Steve Mayberry, Emanuel's campaign spokesman, countered that the mayor's support proved critical.

"Community groups spent a decade fighting against these coal plants, but faced a City Hall that refused to take action," he said. "Mayor Emanuel heard their concerns and quickly joined the fight, telling Midwest Generation that they needed to either clean up the plants or he would shut them down. This was a fight by hundreds of community activists that he was proud to play a small role in."

Yet Fallon and Maureen Sullivan of the grassroots groups Bridgeport Alliance and Reclaim Chicago, who is running for alderman in the 11th Ward, both pointed out that people protesting against the plants were arrested during Emanuel's first year in office.

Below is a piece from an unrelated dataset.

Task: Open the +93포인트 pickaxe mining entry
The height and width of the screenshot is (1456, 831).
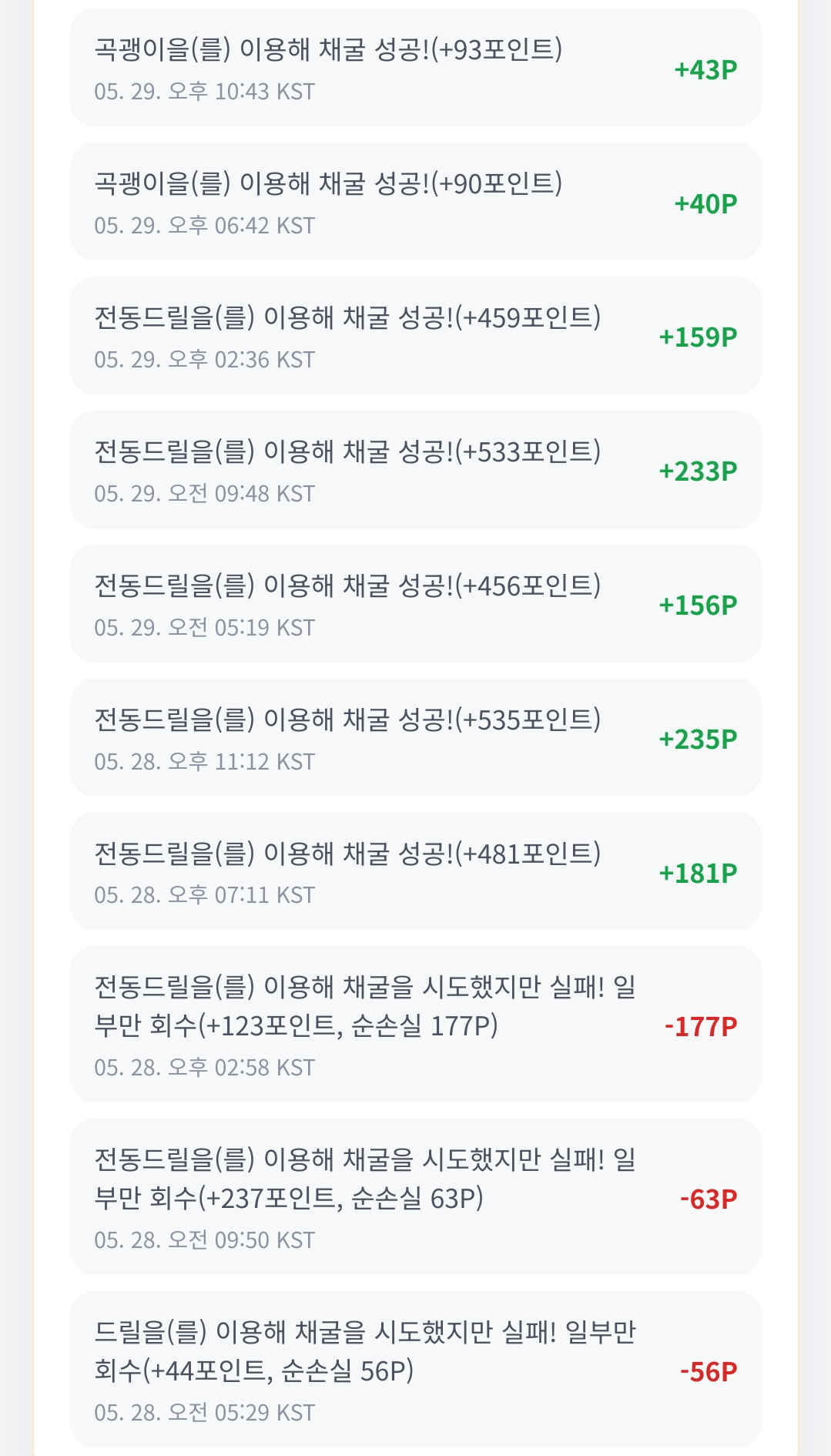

"We call on Mayor Emanuel to withdraw his misleading TV commercial and level with the people of Chicago," Sullivan added.

Although Emanuel has boasted of working to close the plants for years, the groups took issue with his use of the issue in his re-election campaign. All declined to say if they were endorsing one of his nine challengers, with Jerry Mead-Lucero of the Pilsen Environmental Rights and Reform Organization saying that, as a nonprofit, his group can't take a political stance.

Yet that didn't stop him from taking issue with the ad.

"How dare Rahm Emanuel take this victory away from the thousands of residents of Little Village, Pilsen and Bridgeport who were the real ones who fought this struggle for over a decade?" Mead-Lucero said. He called the TV spot "a false ad," adding, "It needs to be removed right away."

"Please stop bragging about work you didn't do," said Byron Sigcho of the Pilsen Alliance, who is running for alderman in the 25th Ward.